JANGAN PERGI 29
(Tien Kumalasari)
Radit tercekat. Kata-kata ibunya sangat meruntuhkan harapannya.
Ia tahu, sangat susah meluluhkan hati sang ibu. Kalau dia tidak menyukai
sesuatu, maka tak ada yang bisa memaksanya untuk suka. Sebaliknya kalau dia
menyukai sesuatu, maka apapun akan menjadi baik baginya.
Dia sudah mengatakan semuanya, agar ibunya menaruh
belas atas cintanya kepada Ratri, tanpa ada sesuatupun yang menghalanginya. Ia
tahu ibunya sangat menyukai, bahkan menyayangi Ratri karena pekertinya yang
dianggap baik dan terpuji. Tapi kendala yang menghalangi adalah keadaan ibunya
yang dianggapnya kurang waras. Itu sangat berat baginya.
Radit menundukkan wajahnya, dan berpikir, bagaimana
caranya merubah sikap ibunya.
“Ya sudah, kamu itu masih muda, mapan, ganteng, baik.
Tidak susah mencari gadis manapun yang kamu sukai.
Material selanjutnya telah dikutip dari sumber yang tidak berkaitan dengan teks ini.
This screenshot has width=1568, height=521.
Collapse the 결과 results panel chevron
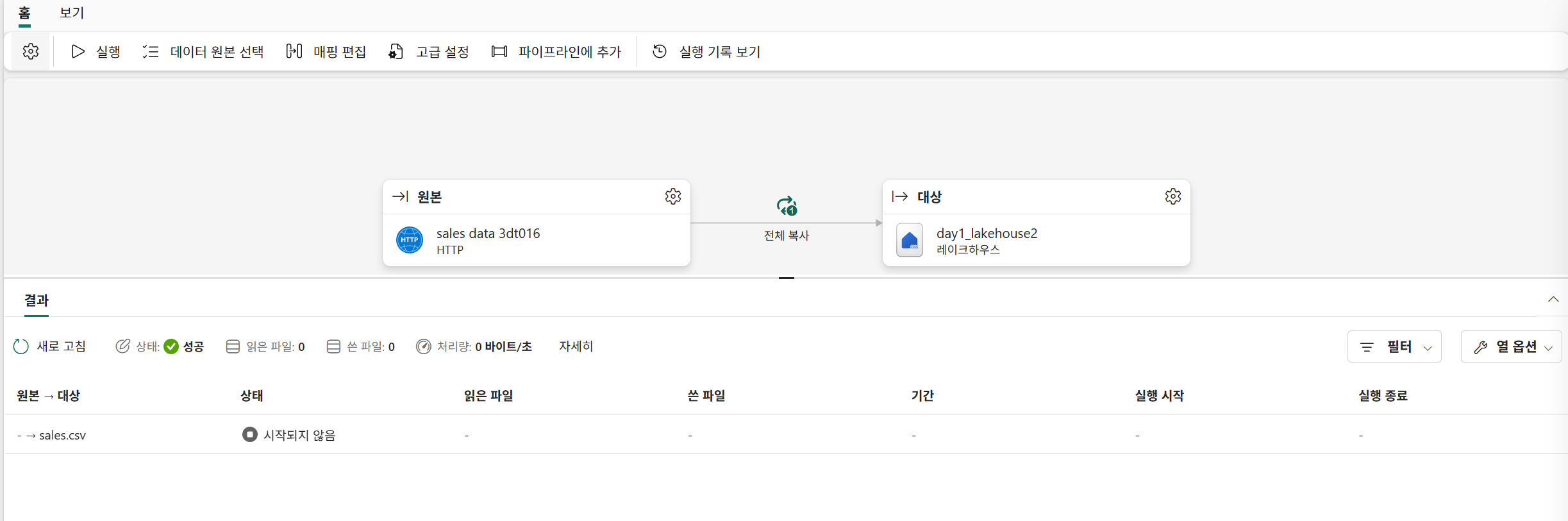pos(1553,300)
Kalau perlu ibu yang akan
mencarikannya,” kata ibunya agak melunak ketika melihat anak semata wayangnya
tertunduk dengan wajah sedih.
Mendengar perkataan ibunya, Radit mengangkat wajahnya.
“Radit hanya mencintai Ratri, Bu.”
“Cinta itu kan tidak harus memiliki Dit. Baiklah,
Ratri memang cantik, baik. Ibu suka sama dia, tapi mana mungkin ibu berbesan
dengan seorang yang kurang waras, kalau tidak boleh disebutkan gila? Ibu tidak
melarang walau dia dari keluarga yang tidak punya, tapi untuk yang satu itu,
rasanya berat menerimanya.”
“Sebenarnya bu Tijah tidak gila. Ibu Tijah hanya terganggu
jiwanya.”
“Ya ampun Dit, gila dan terganggu jiwanya itu hanya
beda tipis.”
“Tidak Bu. Bu Sutijah sangat menderita sejak belum
melahirkan anak-anaknya. Dikhianati suaminya, dihabiskan hartanya, dan dia
hanya diam. Dia bahkan tak sadar bahwa anak bungsunya sebenarnya masih hidup.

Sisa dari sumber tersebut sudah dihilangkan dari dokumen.